▸ **Supplied records**:
=== Section Start ===
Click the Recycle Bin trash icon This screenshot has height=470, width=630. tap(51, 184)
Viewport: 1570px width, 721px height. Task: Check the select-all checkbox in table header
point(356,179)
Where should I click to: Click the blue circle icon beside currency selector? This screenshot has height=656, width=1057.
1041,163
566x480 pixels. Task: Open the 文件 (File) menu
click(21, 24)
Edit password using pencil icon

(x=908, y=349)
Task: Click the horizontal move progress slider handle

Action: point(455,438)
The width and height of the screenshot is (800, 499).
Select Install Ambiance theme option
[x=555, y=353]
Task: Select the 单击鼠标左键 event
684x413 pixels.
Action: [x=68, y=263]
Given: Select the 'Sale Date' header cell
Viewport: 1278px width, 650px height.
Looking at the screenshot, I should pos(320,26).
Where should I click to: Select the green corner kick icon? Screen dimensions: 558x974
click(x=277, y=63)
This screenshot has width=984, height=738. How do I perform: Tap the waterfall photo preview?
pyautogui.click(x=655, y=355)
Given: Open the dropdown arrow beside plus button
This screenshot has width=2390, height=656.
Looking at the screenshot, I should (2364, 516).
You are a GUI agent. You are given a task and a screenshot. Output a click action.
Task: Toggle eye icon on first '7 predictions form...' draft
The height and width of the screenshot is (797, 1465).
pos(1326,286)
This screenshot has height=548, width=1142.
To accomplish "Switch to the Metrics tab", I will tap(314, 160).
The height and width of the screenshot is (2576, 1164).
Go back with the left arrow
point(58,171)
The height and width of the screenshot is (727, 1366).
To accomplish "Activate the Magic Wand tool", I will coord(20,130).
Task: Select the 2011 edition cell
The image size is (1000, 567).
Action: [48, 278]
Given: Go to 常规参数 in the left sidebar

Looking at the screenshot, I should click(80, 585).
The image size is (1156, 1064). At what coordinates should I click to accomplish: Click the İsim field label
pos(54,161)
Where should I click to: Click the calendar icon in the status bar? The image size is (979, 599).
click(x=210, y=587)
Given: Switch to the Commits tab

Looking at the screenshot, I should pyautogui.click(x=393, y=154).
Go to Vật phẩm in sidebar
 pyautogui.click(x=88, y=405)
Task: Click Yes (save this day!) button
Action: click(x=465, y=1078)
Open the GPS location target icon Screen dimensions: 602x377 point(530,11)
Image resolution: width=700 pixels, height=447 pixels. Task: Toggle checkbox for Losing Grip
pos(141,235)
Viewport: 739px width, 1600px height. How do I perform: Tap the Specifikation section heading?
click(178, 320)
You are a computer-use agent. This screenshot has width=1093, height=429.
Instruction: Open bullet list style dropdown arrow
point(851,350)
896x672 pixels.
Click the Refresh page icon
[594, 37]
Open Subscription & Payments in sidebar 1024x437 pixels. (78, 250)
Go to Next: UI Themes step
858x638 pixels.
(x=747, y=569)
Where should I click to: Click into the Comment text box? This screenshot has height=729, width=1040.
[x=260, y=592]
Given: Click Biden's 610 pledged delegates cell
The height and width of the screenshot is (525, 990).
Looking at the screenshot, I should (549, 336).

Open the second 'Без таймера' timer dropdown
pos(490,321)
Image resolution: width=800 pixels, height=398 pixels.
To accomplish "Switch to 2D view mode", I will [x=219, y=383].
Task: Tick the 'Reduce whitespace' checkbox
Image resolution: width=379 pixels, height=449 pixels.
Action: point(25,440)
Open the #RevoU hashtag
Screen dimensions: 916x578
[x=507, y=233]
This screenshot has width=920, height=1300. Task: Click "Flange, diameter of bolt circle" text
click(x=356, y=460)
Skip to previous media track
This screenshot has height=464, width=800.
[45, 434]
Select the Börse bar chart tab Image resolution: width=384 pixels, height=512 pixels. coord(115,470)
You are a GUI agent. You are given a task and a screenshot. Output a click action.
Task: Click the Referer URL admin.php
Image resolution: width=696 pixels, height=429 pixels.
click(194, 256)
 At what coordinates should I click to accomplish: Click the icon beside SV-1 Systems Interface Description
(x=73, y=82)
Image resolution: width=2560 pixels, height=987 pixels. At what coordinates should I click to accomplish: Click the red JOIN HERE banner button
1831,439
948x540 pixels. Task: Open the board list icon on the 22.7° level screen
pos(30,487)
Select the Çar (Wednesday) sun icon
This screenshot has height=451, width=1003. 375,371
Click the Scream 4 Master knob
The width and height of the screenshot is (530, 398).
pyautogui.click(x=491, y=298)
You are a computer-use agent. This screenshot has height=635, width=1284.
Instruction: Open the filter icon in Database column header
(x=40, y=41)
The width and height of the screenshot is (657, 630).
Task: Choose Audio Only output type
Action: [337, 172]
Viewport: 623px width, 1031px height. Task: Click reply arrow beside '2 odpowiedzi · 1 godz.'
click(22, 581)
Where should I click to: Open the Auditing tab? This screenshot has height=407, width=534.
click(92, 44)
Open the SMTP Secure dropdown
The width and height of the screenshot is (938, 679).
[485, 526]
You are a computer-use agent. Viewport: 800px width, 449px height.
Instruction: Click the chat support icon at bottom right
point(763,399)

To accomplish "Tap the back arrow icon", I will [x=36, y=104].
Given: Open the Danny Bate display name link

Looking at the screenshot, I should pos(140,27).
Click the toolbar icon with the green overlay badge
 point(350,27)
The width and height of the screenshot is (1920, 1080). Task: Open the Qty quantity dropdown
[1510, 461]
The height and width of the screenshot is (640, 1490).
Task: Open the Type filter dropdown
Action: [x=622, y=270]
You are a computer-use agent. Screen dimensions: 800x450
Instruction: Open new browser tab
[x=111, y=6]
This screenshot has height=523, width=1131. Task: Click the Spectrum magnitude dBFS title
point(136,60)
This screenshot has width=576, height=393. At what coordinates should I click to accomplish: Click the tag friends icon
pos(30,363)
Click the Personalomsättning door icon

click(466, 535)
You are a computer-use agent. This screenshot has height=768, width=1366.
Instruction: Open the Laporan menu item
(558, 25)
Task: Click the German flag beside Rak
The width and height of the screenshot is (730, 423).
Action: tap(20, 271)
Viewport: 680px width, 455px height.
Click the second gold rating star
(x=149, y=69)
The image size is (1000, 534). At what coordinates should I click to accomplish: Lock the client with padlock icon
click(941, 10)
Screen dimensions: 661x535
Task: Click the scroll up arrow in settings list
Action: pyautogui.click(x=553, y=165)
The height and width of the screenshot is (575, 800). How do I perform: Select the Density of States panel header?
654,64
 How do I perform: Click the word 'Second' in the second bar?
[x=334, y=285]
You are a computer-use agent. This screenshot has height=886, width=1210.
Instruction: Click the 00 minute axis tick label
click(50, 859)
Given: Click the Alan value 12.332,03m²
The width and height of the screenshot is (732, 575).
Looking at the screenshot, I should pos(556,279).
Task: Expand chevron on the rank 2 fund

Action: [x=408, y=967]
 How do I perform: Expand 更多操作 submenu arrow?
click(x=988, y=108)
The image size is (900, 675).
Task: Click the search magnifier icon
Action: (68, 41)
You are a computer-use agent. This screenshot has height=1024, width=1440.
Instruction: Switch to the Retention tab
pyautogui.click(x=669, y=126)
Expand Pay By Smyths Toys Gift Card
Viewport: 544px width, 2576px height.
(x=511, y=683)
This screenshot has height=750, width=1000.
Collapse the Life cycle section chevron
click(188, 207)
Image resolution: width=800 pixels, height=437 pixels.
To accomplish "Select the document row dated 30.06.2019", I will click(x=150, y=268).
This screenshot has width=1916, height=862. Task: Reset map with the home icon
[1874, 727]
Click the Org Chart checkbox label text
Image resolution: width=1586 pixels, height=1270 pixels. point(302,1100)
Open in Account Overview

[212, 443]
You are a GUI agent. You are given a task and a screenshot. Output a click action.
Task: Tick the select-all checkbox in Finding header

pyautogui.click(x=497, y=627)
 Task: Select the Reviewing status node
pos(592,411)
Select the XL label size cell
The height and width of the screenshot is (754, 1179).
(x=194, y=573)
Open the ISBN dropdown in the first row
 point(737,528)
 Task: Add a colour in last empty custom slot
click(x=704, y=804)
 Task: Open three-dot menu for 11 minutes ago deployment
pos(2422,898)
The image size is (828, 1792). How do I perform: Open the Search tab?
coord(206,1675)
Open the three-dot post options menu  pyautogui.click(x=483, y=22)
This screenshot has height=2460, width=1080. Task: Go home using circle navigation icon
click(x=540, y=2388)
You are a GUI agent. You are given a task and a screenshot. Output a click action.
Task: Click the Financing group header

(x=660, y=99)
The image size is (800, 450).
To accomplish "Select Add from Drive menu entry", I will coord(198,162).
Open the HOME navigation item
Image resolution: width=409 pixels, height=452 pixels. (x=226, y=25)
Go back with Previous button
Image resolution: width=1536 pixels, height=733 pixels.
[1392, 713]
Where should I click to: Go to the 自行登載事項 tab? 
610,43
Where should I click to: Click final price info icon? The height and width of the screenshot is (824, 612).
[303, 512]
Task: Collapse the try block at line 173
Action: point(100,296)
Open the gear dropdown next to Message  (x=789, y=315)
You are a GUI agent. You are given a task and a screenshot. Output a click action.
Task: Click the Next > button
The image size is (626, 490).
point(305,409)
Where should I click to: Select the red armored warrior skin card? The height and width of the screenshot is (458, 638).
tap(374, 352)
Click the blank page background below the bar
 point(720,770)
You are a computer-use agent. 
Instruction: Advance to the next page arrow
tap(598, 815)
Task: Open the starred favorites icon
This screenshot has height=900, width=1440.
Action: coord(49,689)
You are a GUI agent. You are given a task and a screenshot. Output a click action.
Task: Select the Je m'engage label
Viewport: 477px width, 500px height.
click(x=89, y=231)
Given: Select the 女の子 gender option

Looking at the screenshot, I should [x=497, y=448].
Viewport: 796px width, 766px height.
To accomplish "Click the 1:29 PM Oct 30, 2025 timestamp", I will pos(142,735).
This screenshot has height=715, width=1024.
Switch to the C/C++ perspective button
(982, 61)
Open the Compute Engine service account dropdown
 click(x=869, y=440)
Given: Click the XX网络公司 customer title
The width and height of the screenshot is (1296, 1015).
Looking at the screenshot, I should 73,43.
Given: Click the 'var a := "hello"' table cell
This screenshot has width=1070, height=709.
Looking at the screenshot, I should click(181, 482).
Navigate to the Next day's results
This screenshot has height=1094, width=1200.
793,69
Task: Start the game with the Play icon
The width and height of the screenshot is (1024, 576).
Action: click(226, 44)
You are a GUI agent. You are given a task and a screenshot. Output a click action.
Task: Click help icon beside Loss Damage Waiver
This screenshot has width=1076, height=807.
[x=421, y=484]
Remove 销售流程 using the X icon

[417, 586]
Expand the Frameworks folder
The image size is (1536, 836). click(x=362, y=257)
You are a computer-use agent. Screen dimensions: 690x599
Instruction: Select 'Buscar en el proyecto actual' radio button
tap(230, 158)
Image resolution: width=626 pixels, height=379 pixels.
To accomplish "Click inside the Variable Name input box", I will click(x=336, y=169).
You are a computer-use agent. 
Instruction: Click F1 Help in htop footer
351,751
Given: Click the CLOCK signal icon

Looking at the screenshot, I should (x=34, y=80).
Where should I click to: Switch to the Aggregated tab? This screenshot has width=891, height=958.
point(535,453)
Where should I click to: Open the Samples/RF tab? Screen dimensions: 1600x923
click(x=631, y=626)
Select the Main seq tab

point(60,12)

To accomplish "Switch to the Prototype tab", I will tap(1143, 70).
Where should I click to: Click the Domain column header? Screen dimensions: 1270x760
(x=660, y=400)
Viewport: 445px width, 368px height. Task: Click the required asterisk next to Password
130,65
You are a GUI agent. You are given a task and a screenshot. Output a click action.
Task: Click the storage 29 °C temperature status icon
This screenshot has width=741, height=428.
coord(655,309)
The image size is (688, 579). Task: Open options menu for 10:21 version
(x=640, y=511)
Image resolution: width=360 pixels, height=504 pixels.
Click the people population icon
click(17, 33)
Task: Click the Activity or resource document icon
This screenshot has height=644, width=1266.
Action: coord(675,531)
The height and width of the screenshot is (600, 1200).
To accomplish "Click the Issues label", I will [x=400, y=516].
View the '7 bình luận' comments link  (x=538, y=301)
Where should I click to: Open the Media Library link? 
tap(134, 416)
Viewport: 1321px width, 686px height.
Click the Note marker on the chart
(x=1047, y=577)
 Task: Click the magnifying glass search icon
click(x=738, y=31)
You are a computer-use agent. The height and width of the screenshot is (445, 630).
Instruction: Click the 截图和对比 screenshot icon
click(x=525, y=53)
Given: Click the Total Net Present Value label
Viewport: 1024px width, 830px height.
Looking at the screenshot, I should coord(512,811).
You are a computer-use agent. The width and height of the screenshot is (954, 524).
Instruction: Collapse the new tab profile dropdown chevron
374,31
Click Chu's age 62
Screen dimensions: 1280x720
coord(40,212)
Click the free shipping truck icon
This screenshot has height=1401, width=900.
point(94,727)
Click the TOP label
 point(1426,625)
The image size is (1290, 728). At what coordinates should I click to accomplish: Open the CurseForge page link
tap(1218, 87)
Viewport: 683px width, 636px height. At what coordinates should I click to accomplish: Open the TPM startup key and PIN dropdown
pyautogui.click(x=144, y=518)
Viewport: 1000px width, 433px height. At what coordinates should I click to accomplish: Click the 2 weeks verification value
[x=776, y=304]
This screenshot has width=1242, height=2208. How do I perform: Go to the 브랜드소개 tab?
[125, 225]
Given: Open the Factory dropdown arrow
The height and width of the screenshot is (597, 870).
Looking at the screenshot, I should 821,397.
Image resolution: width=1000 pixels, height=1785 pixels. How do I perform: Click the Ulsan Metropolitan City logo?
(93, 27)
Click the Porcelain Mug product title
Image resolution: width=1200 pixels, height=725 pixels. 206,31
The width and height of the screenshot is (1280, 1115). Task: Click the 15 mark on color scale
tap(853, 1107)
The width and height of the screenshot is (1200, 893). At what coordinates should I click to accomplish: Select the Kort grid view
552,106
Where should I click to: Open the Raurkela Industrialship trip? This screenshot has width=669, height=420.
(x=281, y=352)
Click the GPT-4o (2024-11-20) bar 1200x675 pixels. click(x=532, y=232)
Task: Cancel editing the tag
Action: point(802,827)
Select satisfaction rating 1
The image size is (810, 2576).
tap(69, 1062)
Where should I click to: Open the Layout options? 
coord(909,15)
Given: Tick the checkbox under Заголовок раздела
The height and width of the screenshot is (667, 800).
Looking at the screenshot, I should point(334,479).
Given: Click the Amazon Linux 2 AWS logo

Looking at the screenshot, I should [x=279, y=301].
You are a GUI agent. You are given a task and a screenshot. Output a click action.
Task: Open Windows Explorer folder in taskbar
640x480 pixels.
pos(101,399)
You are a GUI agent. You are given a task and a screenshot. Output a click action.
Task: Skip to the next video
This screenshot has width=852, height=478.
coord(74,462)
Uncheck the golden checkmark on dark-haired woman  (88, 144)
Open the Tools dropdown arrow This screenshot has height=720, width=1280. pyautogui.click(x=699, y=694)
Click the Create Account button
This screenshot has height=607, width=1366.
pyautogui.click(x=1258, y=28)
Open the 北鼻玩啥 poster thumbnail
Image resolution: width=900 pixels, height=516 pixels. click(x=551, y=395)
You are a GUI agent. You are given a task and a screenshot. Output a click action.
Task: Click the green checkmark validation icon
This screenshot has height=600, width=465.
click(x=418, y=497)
=== Section End ===
▸ **What is needed**: Print only what lies in the material above starting at the line with "Navigate to the Next day's results" and ending at the line with "Task: Click help", every line exactly as given.

▸ **Finished exercise**:
Navigate to the Next day's results
This screenshot has height=1094, width=1200.
793,69
Task: Start the game with the Play icon
The width and height of the screenshot is (1024, 576).
Action: click(226, 44)
You are a GUI agent. You are given a task and a screenshot. Output a click action.
Task: Click help icon beside Loss Damage Waiver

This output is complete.